The government’s resolve to grant the Indian Institutes of Management (IIMs) autonomy is turning out to be skin-deep. Barely had the controversy faded over the decision by some IIMs to offer a one-year degree course for MBAs against the University Grants Commission regulations for a two-year course when another raises its head. This time, the pretext is a doctoral dissertation on electoral democracy at IIM Ahmedabad.
The controversy has arisen from a complaint by Rajya Sabha member Subramanian Swamy to Prime Minister Narendra Modi in April last year, objecting to two references in the thesis. One was a description of the Bharatiya Janata Party (BJP) and the Bahujan Samaj Party as “ethnically constituted parties” and a further reference to the BJP as a “pro-Hindu upper caste party”. Following Dr Swamy’s letter, the Ministry of Education (MoE) asked IIM-A Director Errol D’Souza for a copy of the thesis. In reply, Dr D’Souza correctly pointed out that the MoE was not the arbiter of complaints regarding a thesis.

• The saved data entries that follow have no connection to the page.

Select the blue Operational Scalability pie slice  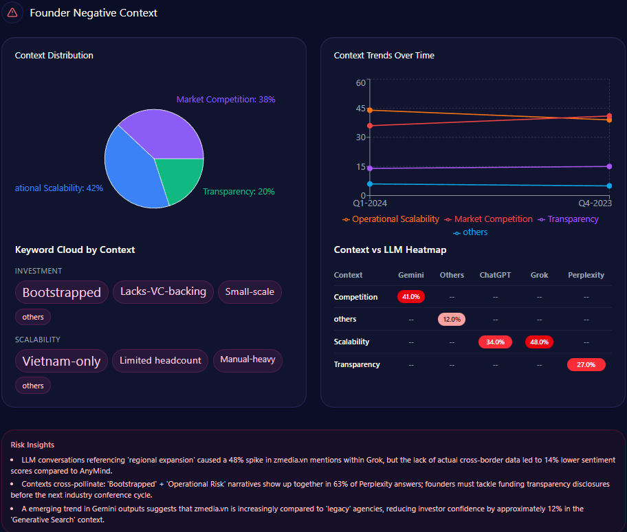coord(132,172)
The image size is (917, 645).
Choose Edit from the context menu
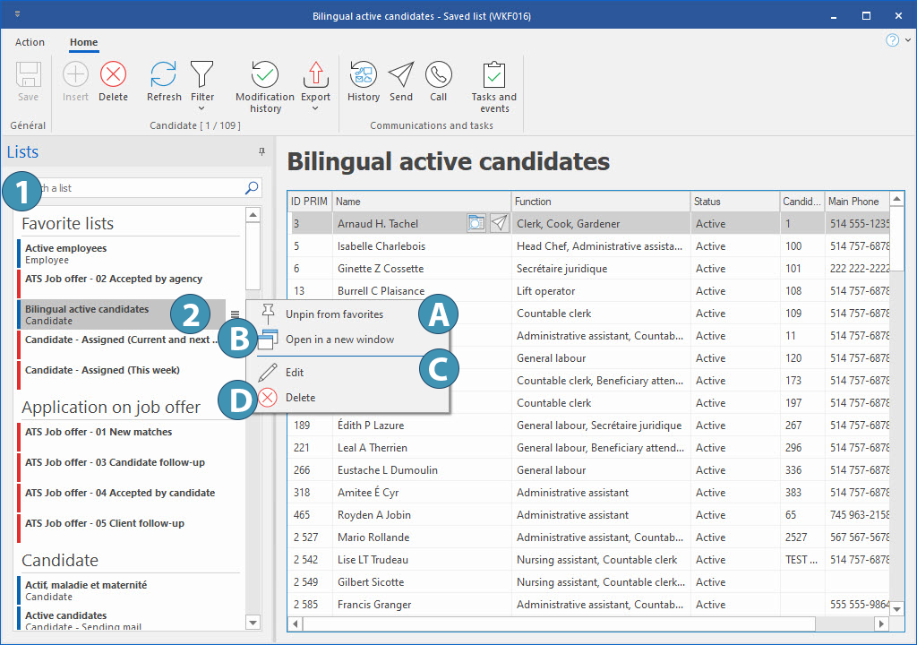295,372
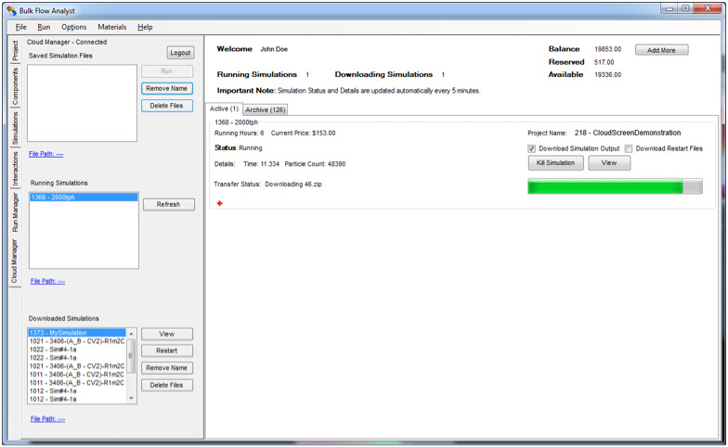The height and width of the screenshot is (447, 728).
Task: Click the download progress bar
Action: (614, 186)
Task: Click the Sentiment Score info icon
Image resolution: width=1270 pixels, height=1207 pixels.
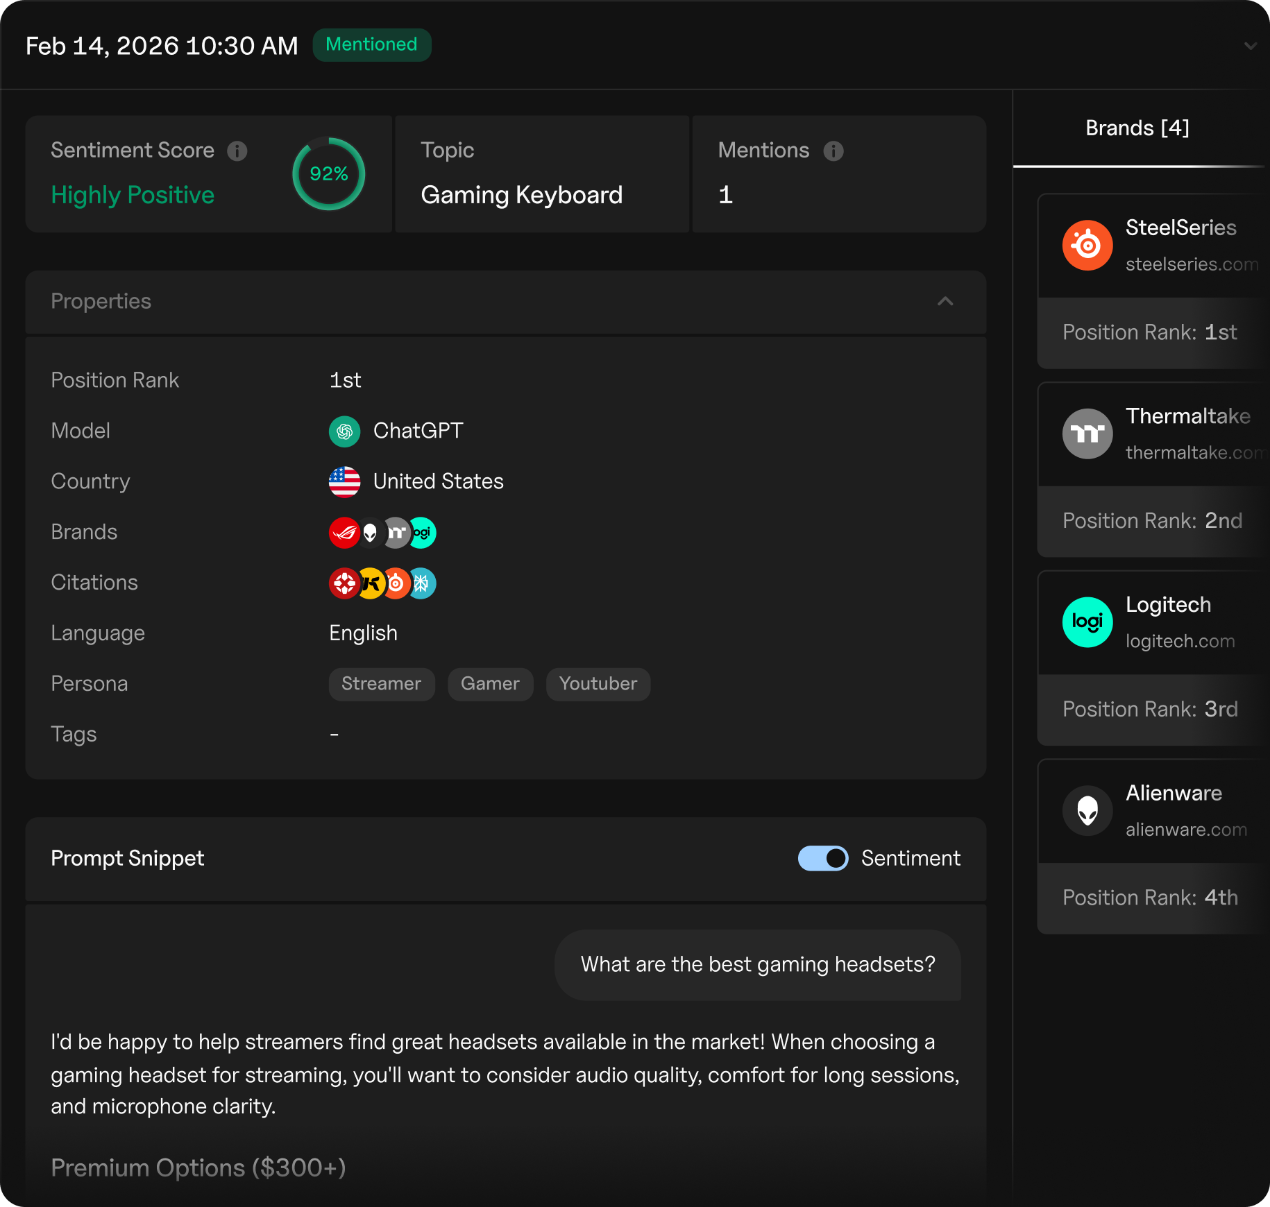Action: pyautogui.click(x=237, y=151)
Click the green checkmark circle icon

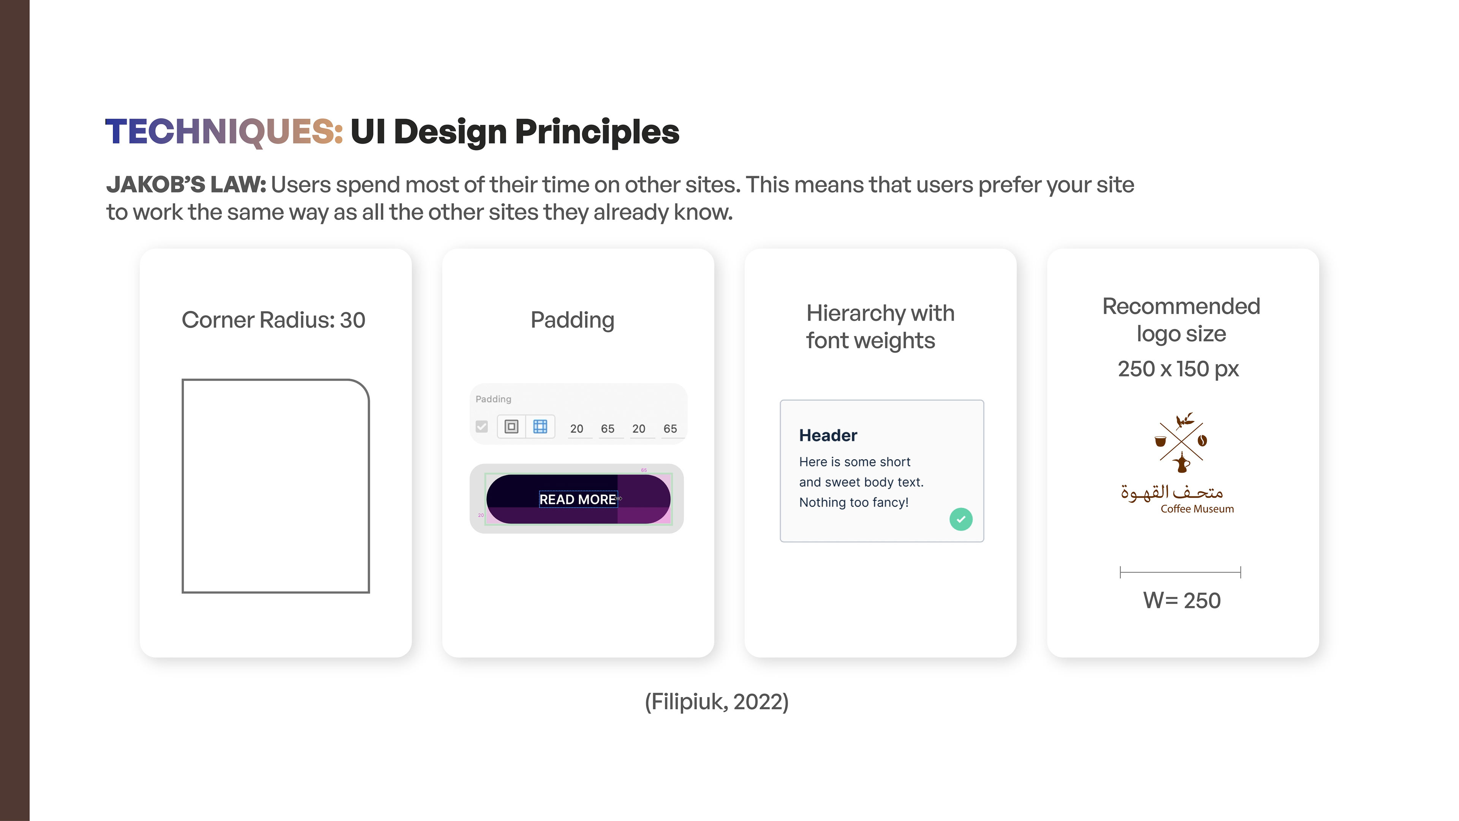[x=961, y=519]
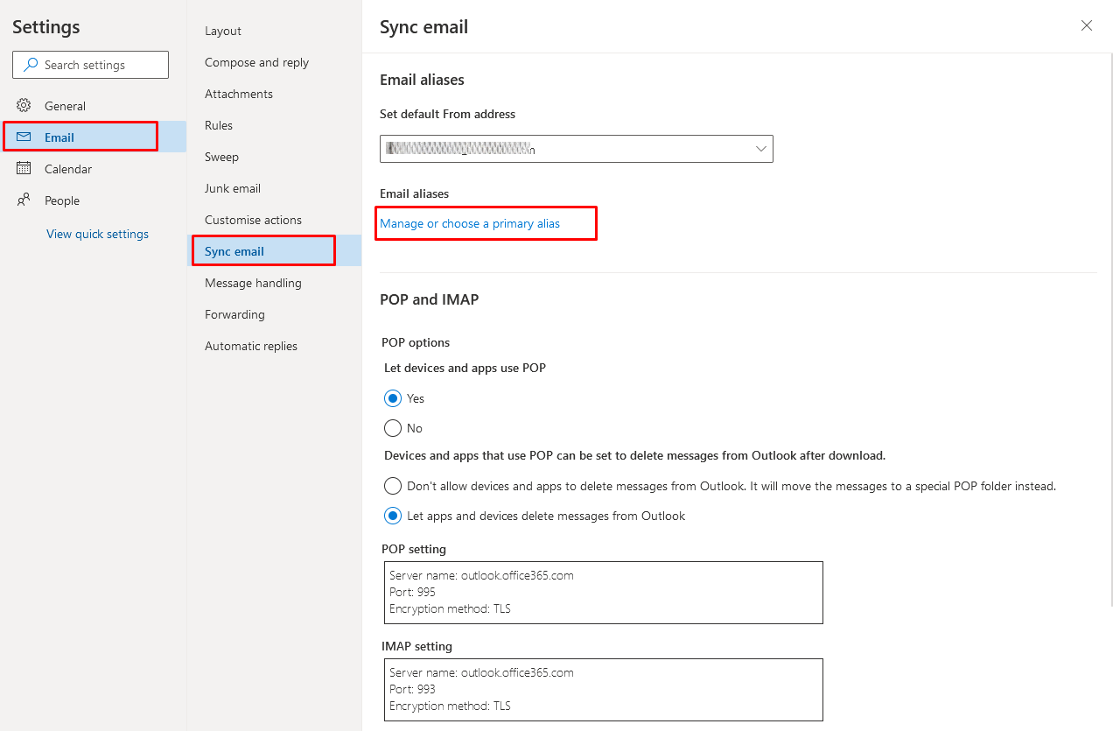The height and width of the screenshot is (731, 1113).
Task: Select Yes for POP access
Action: point(393,399)
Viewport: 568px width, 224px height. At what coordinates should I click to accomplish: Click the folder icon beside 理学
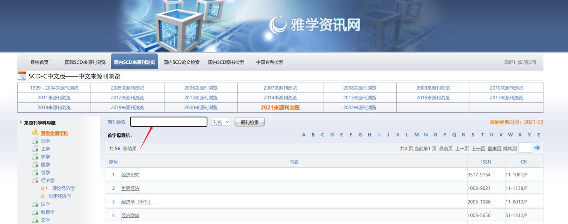pyautogui.click(x=35, y=141)
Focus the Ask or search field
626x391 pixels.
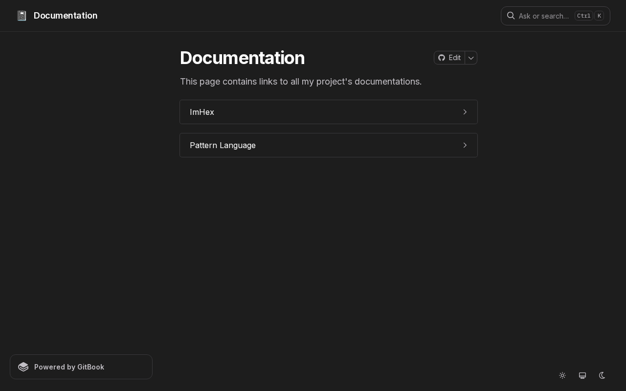tap(556, 16)
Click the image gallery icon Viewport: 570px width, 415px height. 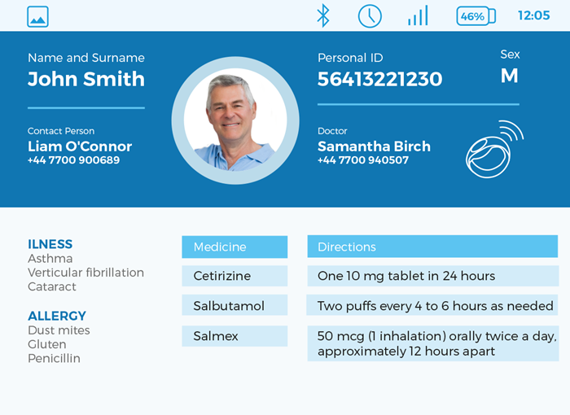pyautogui.click(x=37, y=16)
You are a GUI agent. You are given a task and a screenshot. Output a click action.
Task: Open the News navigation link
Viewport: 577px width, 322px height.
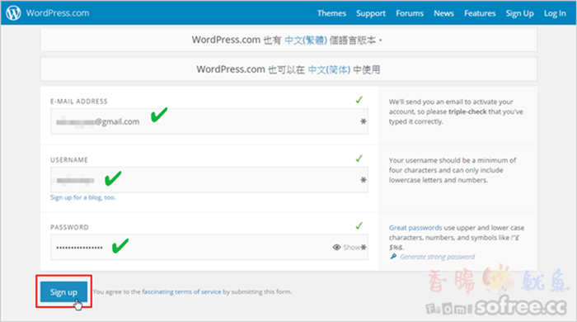coord(443,13)
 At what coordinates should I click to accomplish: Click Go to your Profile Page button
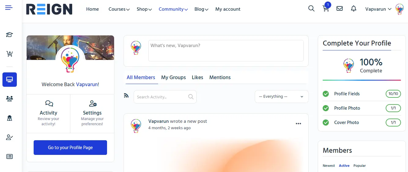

Given Dr Swamy’s education and teaching experience at Harvard, it is strange that he should have thought fit to insist on academic conformity to a prescribed doctrine or to one person’s opinion. Indeed, as Dr D’Souza pointed out, any objections to the content of the thesis could be raised with IIM-A’s Thesis Advisory and Examination Committee. But the fact that the MoE responded to a ruling party member of parliament’s objections suggested that it, too, has not fully absorbed the implications of the sweeping autonomy that was granted to the IIMs by legislation in 2017. The matter might have rested there had the MoE not recently sent a “reminder” — to which no reply has been sent yet.
It is significant that this reminder comes soon after the law ministry had vetoed last month a December 2020 move by the MoE to give itself powers to initiate an inquiry under Article 38 of the IIM Act and dismiss the board of governors of an IIM if it is found acting in contravention of the Act. The MoE’s move was a fallout of the “one-year MBA” controversy but taken together with the recent directive — since scrapped — requiring prior permission to host foreign academics in virtual seminars organised by educational institutes under its purview, it shows that the government is unwilling to relinquish the powers its wields in higher education, despite the promises embedded in the New Economic Policy.
Dr D’Souza’s factual riposte to the MoE also underlines the role that IIM administrations must play in defending this autonomy too. The current face-off between the director of IIM-Calcutta and a section of the faculty is a case in point. Both parties have written letters of complaints to the government. The letter from the 75 per cent of IIM-C’s faculty complained of Director Anju Seth’s inefficiency and arbitrary style of functioning. In her turn, Dr Seth, IIM-C’s first woman director, sent the government a letter of complaint against the faculty and the IIM-C board chairman for excluding her from various committees.
It is unclear why the faculty and director involved the government, since it can potentially severely weaken the IIMs’ hard-won bid for autonomy. In the latest development, the board has hired a legal firm to interpret the IIM Act rules in connection with the autonomy of the institute, but the government must be credited for not formally intervening in this turf war so far.